116. Scratch – Morphine. I am currently finalizing a project where I plowed through everything on my iPod and I discovered that I was selling Morphine short. I always went with the same couple of songs, when they had a lot of great tunes to mix. But still, with a song this tremendous it’s hard to NOT mix it.
115. Slow Dog – Belly. Oh, I had high hopes for Belly, and Tanya Donnelley gave us two pretty good albums. With a song like this you wonder why they missed. BTW, this video has a different intro than what’s on the album. They’re interesting live, too.
114. For No One – The Beatles. It’s hard to believe that a song THIS GOOD was just used as an album cut and never really performed live. Pretty incredible, eh? Paul McCartney seemingly could write a song like this before breakfast each day.
113. I’m Telling You Now – Freddie And The Dreamers. Wow, I guess I did mix this quite a bit a couple of years ago. What choreography!
112. As We Go Up, We Go Down – Guided By Voices. Robert Pollard could write THREE songs like this before breakfast, and he probably did. And released them, which for good or bad is the reason why GBV is a perfect band to cherry pick through their catalog and move many songs to the trashcan. It’s a perfect psychedelic tribute song, ya dig?
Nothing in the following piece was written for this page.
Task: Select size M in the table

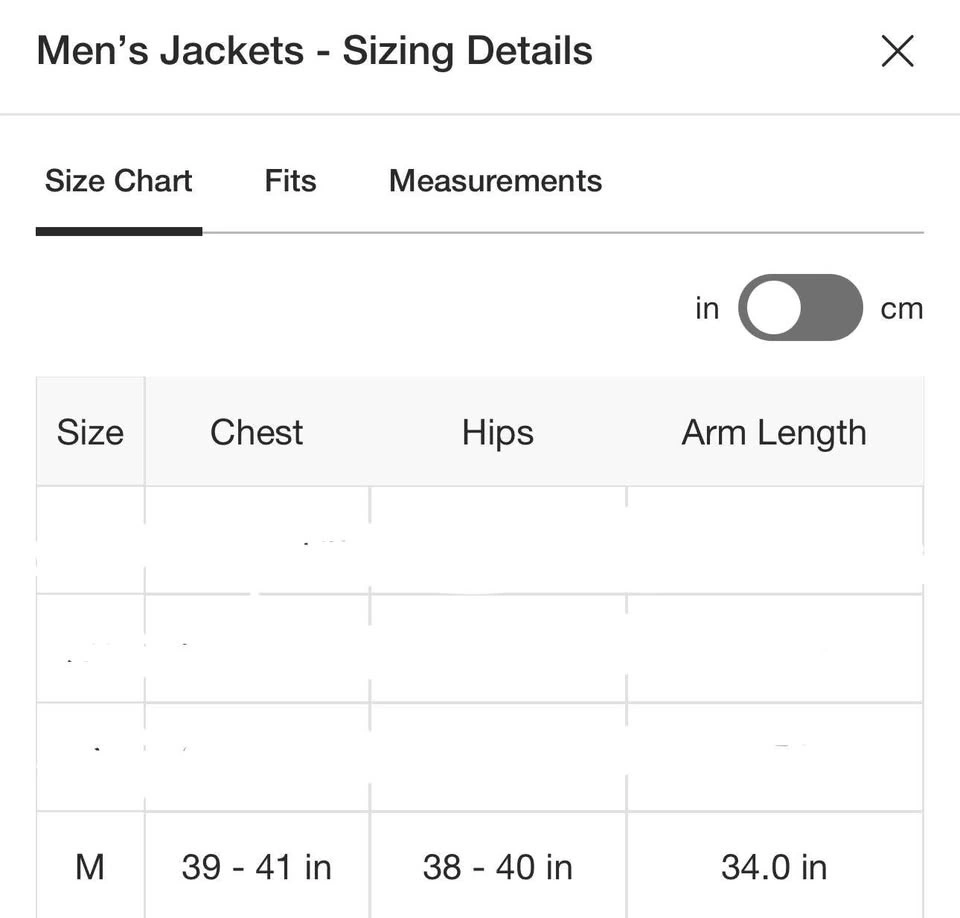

111. Happen Happened – The Three O’Clock. Sorry, no video for this, but it’s actually by the Salvation Army, who became the Three O’Clock when some other organization became all sue-y like. The guitarist was named Johnny Blazing, and frankly, he wasn’t, but this is a prefect little punky pop psych tune about Doris Day’s pharmaceutical habits.
110. Subculture – New Order. While I think New Order is great in theory, and on record, I have always wondered why you went to a New Order concert? I mean, because of the sequencing and programming they really can’t change the arrangements or jam or make the songs different, and they’re really about as exciting visually as plaster. But, this is a fantabulous song that makes me feel odd in many weird places.
109. Mr. Brightside – The Killers. Yeah, I was all into this a couple of years ago. While I think it’s still good, I overplayed it myself. In fact, the last play on my iPod was August, 2005. Yowza!
108. Save My Soul – Wimple Witch. The second CD box set volume of Nuggetswas chock full of great tunes like this from across the pond. Wimple Witch had a cult following, but was just one of many groups trying to hit the big time in the 60’s and got lucky and released singles. Though, they didn’t go anywhere, at least they had a chance. And now everyone can hear them and use them for experimental film making!
107. Gaby – The Boots. Another refugee from that Nuggets collection. This is a group of Germans that released a couple of albums and singles in West Germany in the 60’s and soon disappeared. This one has a fantastic swirling guitar pattern and hypnotic beat that’ll make you either reach for the substances or swear off of them.
Hey, I can say that more good stuff will follow. When? Dunno. But someday, we’ll go from 106 into the Top 100. Far out!